Still, the “iPad killer” moniker doesn’t mean much when you look at each tablet’s specs, because the iPad 2 wins in almost every category. And when it comes to its uses in education, the iPad2 is the fastest, most comprehensive machine for the job. But the Kindle Fire and the iPad2 have two completely different roles: while the iPad2 is a tool, the Kindle Fire is a content delivery device. And that difference could at least cripple the iPad2 in the educational sector.
Form follows function
The iPad2’s success as an educational device has remained uncontested in part because of Apple’s history of catering to the educational market—from its inception, Apple has made an effort to offer quality hardware to teachers and students. iPad2’s are also popular in the classroom because they lend themselves to collaboration: with front- and rear-facing cameras, teachers and students enrolled in online education can communicate without a computer.
But for many consumers, including students, the cameras and other features are rarely used. A clear, bright screen, a wide-ranging selection of applications, and a size custom-made for portability are important factors for an educational device. The Kindle Fire’s screen is smaller, but its size makes it perfect for purses and small totes. If an electronic device is easier to hold and handle, it’s easier to use.
The price is right
The Fire is certainly impressive, but it’s simply not in the same category as the iPad2. And that’s why its price will give it an edge: even with a discount, schools are paying almost twice as much for iPad2’s as they will for Amazon Kindle Fires. For less than $200 per device, teachers and students will have access to thousands of free books, hundreds of thousands of reasonably-priced books and learning materials, and a whole collection of movies and videos that can be used for educational purposes.

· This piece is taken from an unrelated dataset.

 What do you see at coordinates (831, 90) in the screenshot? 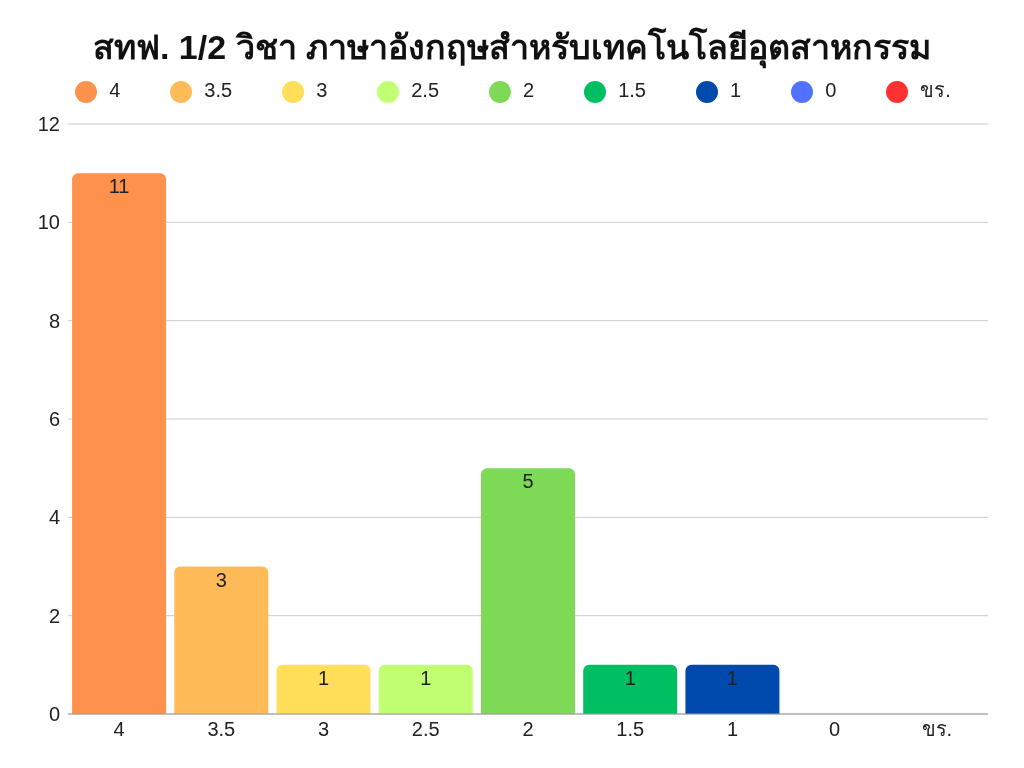
I see `legend-label: 0` at bounding box center [831, 90].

Amazon’s Prime program is free for a month with new Fire purchases—an agreement Amazon is sure to modify for devices used in schools. But Amazon’s focus on content—not hardware—allows them to deliver a device that makes choosing and using content quick, easy and affordable. Until Apple makes content a top priority, they’ll be behind Amazon.
Teaching and learning in the cloud
Cloud computing has gotten mixed reviews, but as it improves and becomes more reliable, more people are using it for storage and easy access to data. Amazon’s Cloud Drive allows consumers to buy media and store it in the cloud—making a large hard drive superfluous. And since the Fire has a relatively small 8GB drive, users are encouraged to use the Amazon Cloud Drive for storage of large pieces of data. For teachers and students, storing assignments and projects in the cloud can make it easier to access them no matter where they are—a real benefit for students enrolled in online education. Apple’s iCloud purports to store data and push it to every Apple device—but it’s not up and running just yet. Amazon’s cloud drive isn’t as ambitious as Apple’s, but for regular consumers, teachers and students who use their tablets for basic schoolwork, it’s good enough.
Amazon’s new Kindle Fire is sure to be a blockbuster with consumers and schools. It won’t kill the iPad2, but that’s not the point; the Fire will serve as a basic, easy-to-use alternative to the iPad2. And until the Fire, an alternative like that didn’t exist. The Kindle Fire fills the void of an affordable tablet—and for millions of consumers, that’s the perfect alternative to an iPad2.